Pues nunca me había enfermado, wey.
(Mientras escribo este texto, me entero de que el King’s College de Londres ha dado a conocer un estudio donde la proteína ACE-2, a la que se une el covid-19 dentro del cuerpo humano, no sólo se encuentra en los pulmones, también está en los órganos involucrados en el metabolismo de la glucosa, incluidos el páncreas, el intestino delgado, el hígado, los riñones, lo que lleva a la aparición de diabetes en gente previamente sana).
—¿Y ahorita cuál es tu mayor temor? —le pregunto.
Qué tanto va a cambiar mi vida con la diabólica, ese es mi mayor temor; trato de informarme, de escuchar experiencias.
—¿Y te sientes inmune al Covid-19?
Me siento diferente, wey, a lo mejor porque quedé todo puteado, a lo mejor porque me la peló (fui la primera generación), pero me sigue preocupando alguna recaída, leo casos. No sabes si eres o no inmune. Y, aunque lo fuera, con diabetes no creo que pueda donar sangre.
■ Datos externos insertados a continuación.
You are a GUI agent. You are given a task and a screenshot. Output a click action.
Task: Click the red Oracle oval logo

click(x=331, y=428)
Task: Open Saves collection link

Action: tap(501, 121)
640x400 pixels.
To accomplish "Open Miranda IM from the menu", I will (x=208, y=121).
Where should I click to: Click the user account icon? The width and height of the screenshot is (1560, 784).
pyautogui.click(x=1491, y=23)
—¿Pensaste en no librarla?
No, pero sí pensé en el infierno, wey. Estéfana, mi chava, dice que a veces no podía respirar, que me daban ataques de temblorina en los pies…
Entonces Ramón evoca aquella noche del viernes 27 de marzo cuando empezó la fiebre, cuando ya había perdido el olfato y el gusto y todo le sabía a metal, como si en vez de comer estuviera chupando una moneda. “Ahí fue cuando dije: ya valió madre”. Recuerda que el domingo llamó al 911 y que un médico le dijo que se estaba sugestionando. “Chale, wey, la verdad me sentía de la chingada”. Se acuerda de que el lunes fue a un consultorio particular y que ahí le diagnosticaron infección de la garganta. Rememora que el martes fue a uno de los Hospital Ángeles a hacerse la prueba, pero no se animó porque “estaba bien pinche caro”: le cobraban 25 mil pesos. Se la aplicó por 8 mil 500 en una carpa que se instalaba afuera del Hospital Español. El miércoles 1 de abril, a las 6 de la tarde, bien que se acuerda, le dijeron que era positivo, pero que no necesitaba hospitalización.
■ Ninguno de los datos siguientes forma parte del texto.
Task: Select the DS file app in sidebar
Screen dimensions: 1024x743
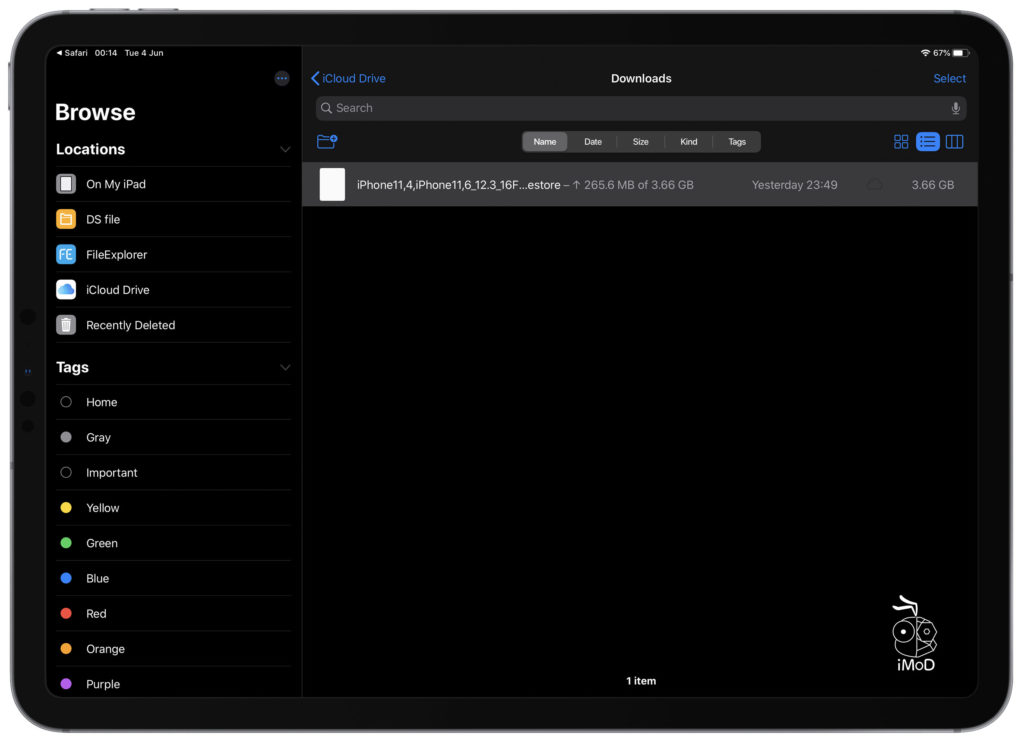Action: tap(103, 219)
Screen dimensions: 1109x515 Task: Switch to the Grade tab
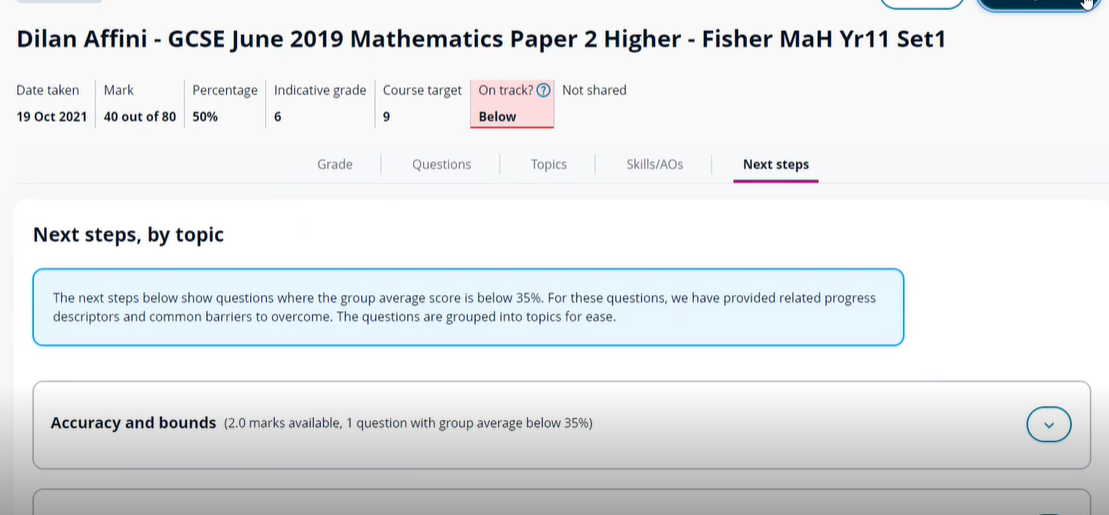point(335,164)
“Lo único que me dieron para enfrentar al coronavirus fue paracetamol, wey. Me dijeron: ‘la vas a pasar mal’. Tragaba cuatro gramos al día. Cuando la fiebre no bajaba, me echaba un regaderazo con agua fría, o me ponía una bolsa de hielos en la cabeza y en el pecho. Mi chava me decía que sí necesitaba ir yo al hospital porque me costaba respirar. Me sentía muy débil, me quedaba dormido donde fuera. No comes, todo te sabe mal. Pesaba 85 kilos y bajé a 78. Al día 11, cuando ya estaba mejor, me asomé al espejo y no tenía cachetes, wey”.
Como Ramón supuso que alguien debería darlo de alta, acudió a la clínica 20 del IMSS, en calzada Vallejo. Como todavía tenía tos y su saturación de oxígeno era de 90, lo mandaron a aislarse otra semana. “Me recomendaron un aparato para inflar bolitas, pero me aburrí”. Si su esposa se enfermó, lo desconoce. “No tuvo ningún síntoma, también se aisló conmigo”. El 28 de abril, Ramón regresó al hospital y lo dieron de alta. Entonces le vino la diabetes.
—¿Qué cambió en ti?
La manera de ver la vida, wey. Entiendes a los enfermos, a la familia que carga con el enfermo, entiendes a los amigos que se preocupan, entiendes que eres igual de vulnerable que cualquiera, y entiendes la importancia de llevar una vida lo más sana posible.
—¿Tomaste alguna decisión después del covid?
Mi chava dice que nos vayamos a Los Ángeles, pero no hay garantía de trabajar allá en lo que nos gusta. Nos quedaremos en Ciudad de México y nos adaptaremos.
Conocí a Ramón hace treinta años. Le digo que extrañaba escuchar su mal hablada y desmadrosa voz. Todavía usa lentes, pero ya no del Walmart.